Expand my Community achievements bar.

sling stops retrying failed jobs

Avatar

Level 1

We have an issue where after AEM has been running for several hours and retrying failed jobs as expected, sling stops retrying failed jobs for several hours.  After several hours, it goes back to normal and resumes retrying the failed jobs until either they succeed or have reached the maximum number of retries and are cancelled.  The job queue is configured with maximum retries set to 5 and retry delay set to 30 seconds.  During the time the jobs are not being retried, in the OSGi Admin Console on the Sling -> Jobs page it shows that the queue has a "waitCount=X" where X is equal to the number of failed jobs that sling has stopped retrying.  With a DEBUG logger setup for the org.apache.sling.event package we see this in the logs during the time the jobs are not being retried:

31.05.2017 15:11:54.898 *DEBUG* [pool-7-thread-4] org.apache.sling.event.impl.jobs.queues.QueueJobCache Ignoring job because java.util.GregorianCalendar[time=1496257914113,areFieldsSet=true,areAllFieldsSet=true,lenient=false,zone=sun.util.calendar.ZoneInfo[id="GMT-04:00",offset=-14400000,dstSavings=0,useDaylight=false,transitions=0,lastRule=null],firstDayOfWeek=1,minimalDaysInFirstWeek=1,ERA=1,YEAR=2017,MONTH=4,WEEK_OF_YEAR=22,WEEK_OF_MONTH=5,DAY_OF_MONTH=31,DAY_OF_YEAR=151,DAY_OF_WEEK=4,DAY_OF_WEEK_IN_MONTH=5,AM_PM=1,HOUR=3,HOUR_OF_DAY=15,MINUTE=11,SECOND=54,MILLISECOND=113,ZONE_OFFSET=-14400000,DST_OFFSET=0] or false

From the logs and looking at the sling source code, it seems sling is ignoring the jobs because they have their "event.job.started.time" JCR property set.
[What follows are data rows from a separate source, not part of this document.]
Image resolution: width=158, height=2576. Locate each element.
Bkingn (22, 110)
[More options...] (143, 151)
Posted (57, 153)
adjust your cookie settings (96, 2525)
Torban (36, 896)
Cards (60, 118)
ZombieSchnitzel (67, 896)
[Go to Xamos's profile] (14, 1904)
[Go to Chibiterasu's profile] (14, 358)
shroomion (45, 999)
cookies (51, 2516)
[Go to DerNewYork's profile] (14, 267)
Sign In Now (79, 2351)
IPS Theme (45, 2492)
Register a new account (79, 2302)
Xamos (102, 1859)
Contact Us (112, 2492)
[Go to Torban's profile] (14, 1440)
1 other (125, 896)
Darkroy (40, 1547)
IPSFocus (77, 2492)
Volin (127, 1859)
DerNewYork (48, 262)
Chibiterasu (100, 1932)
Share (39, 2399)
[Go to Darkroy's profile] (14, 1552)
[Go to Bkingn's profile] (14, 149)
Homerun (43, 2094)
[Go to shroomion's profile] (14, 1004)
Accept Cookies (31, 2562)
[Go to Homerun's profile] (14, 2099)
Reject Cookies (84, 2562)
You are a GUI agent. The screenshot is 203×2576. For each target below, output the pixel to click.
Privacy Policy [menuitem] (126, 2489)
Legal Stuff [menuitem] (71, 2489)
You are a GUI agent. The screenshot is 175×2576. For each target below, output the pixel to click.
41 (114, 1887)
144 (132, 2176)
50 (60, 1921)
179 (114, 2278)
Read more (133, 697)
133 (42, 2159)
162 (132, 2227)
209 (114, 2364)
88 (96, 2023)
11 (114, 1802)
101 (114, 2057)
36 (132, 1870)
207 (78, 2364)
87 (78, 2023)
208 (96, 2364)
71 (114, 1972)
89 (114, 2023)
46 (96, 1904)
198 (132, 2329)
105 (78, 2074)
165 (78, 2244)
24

This is AEM 6.1 SP1 with the following hotfixes installed:

cq-6.1.0-hotfix-11493-1.0.zip

cq-6.1.0-hotfix-10768-1.4.zip

cq-6.1.0-hotfix-8867-1.1.zip

cq-6.1.0-hotfix-9273-1.0.zip

cq-6.1.0-hotfix-6570-1.3.zip

cq-6.1.0-hotfix-6500-1.5.zip

cq-6.1.0-hotfix-6449-1.2.zip

cq-6.1.0-hotfix-6446-1.0.zip

We also tested with AEM 6.1 SP2 + CFP8 and the issue also occurs.

4 Replies

Avatar

Level 10

I am checking with the Support team - sounds like a bug,

Avatar

Level 9

Hi Bill,

    Configure "Maximum Parallel Jobs" to half of available processors and verify.  

Thanks,

Avatar

Level 1

We have tried the following and the issue still occurs with each:

1. setting problematic queue max parallel jobs to 1/2 available processors

2. setting all queues max parallel jobs to 1/2 available processors

3. setting problematic queue max parallel jobs to -1 (to auto set to # of available processors)

4. setting all queues max parallel jobs to -1 (to auto set to # of available processors)

Avatar

Level 1

Thank you smacdonald2008.  By any chance have you heard anything back from the support team?